- _INSTRUCTIONS FOR THE TASK_: The lines below should be written out again in full, exactly as they are.

DATASET: Begin

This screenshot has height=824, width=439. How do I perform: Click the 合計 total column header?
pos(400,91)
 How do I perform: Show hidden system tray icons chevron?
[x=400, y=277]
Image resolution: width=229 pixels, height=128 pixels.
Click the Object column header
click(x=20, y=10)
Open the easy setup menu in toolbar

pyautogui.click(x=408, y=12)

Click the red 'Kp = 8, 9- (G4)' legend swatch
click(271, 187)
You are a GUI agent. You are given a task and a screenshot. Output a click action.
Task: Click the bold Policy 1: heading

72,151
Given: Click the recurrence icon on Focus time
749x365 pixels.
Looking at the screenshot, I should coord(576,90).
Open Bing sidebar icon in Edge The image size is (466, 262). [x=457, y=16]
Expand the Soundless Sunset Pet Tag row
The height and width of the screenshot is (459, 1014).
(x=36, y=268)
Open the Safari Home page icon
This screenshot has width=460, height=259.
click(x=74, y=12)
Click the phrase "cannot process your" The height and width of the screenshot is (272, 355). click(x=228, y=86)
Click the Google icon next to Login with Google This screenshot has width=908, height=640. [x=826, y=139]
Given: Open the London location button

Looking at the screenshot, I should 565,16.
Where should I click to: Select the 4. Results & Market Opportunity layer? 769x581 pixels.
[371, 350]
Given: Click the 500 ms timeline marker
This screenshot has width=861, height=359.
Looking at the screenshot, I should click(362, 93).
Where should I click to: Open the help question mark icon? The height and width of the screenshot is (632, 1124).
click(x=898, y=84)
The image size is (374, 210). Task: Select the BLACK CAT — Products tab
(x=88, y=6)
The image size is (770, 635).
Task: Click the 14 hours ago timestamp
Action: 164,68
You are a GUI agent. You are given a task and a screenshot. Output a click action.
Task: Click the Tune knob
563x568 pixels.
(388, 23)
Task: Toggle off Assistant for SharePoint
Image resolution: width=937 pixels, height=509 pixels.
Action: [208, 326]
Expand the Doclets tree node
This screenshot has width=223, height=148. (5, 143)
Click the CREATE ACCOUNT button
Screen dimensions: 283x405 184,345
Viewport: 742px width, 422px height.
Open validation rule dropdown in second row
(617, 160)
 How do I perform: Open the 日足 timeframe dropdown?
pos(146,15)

DATASET: End

- _ANSWER BOX_:
This screenshot has height=824, width=439. How do I perform: Click the 合計 total column header?
pos(400,91)
 How do I perform: Show hidden system tray icons chevron?
[x=400, y=277]
Image resolution: width=229 pixels, height=128 pixels.
Click the Object column header
click(x=20, y=10)
Open the easy setup menu in toolbar

pyautogui.click(x=408, y=12)

Click the red 'Kp = 8, 9- (G4)' legend swatch
click(271, 187)
You are a GUI agent. You are given a task and a screenshot. Output a click action.
Task: Click the bold Policy 1: heading

72,151
Given: Click the recurrence icon on Focus time
749x365 pixels.
Looking at the screenshot, I should coord(576,90).
Open Bing sidebar icon in Edge The image size is (466, 262). [x=457, y=16]
Expand the Soundless Sunset Pet Tag row
The height and width of the screenshot is (459, 1014).
(x=36, y=268)
Open the Safari Home page icon
This screenshot has width=460, height=259.
click(x=74, y=12)
Click the phrase "cannot process your" The height and width of the screenshot is (272, 355). click(x=228, y=86)
Click the Google icon next to Login with Google This screenshot has width=908, height=640. [x=826, y=139]
Given: Open the London location button

Looking at the screenshot, I should 565,16.
Where should I click to: Select the 4. Results & Market Opportunity layer? 769x581 pixels.
[371, 350]
Given: Click the 500 ms timeline marker
This screenshot has width=861, height=359.
Looking at the screenshot, I should click(362, 93).
Where should I click to: Open the help question mark icon? The height and width of the screenshot is (632, 1124).
click(x=898, y=84)
The image size is (374, 210). Task: Select the BLACK CAT — Products tab
(x=88, y=6)
The image size is (770, 635).
Task: Click the 14 hours ago timestamp
Action: 164,68
You are a GUI agent. You are given a task and a screenshot. Output a click action.
Task: Click the Tune knob
563x568 pixels.
(388, 23)
Task: Toggle off Assistant for SharePoint
Image resolution: width=937 pixels, height=509 pixels.
Action: [208, 326]
Expand the Doclets tree node
This screenshot has width=223, height=148. (5, 143)
Click the CREATE ACCOUNT button
Screen dimensions: 283x405 184,345
Viewport: 742px width, 422px height.
Open validation rule dropdown in second row
(617, 160)
 How do I perform: Open the 日足 timeframe dropdown?
pos(146,15)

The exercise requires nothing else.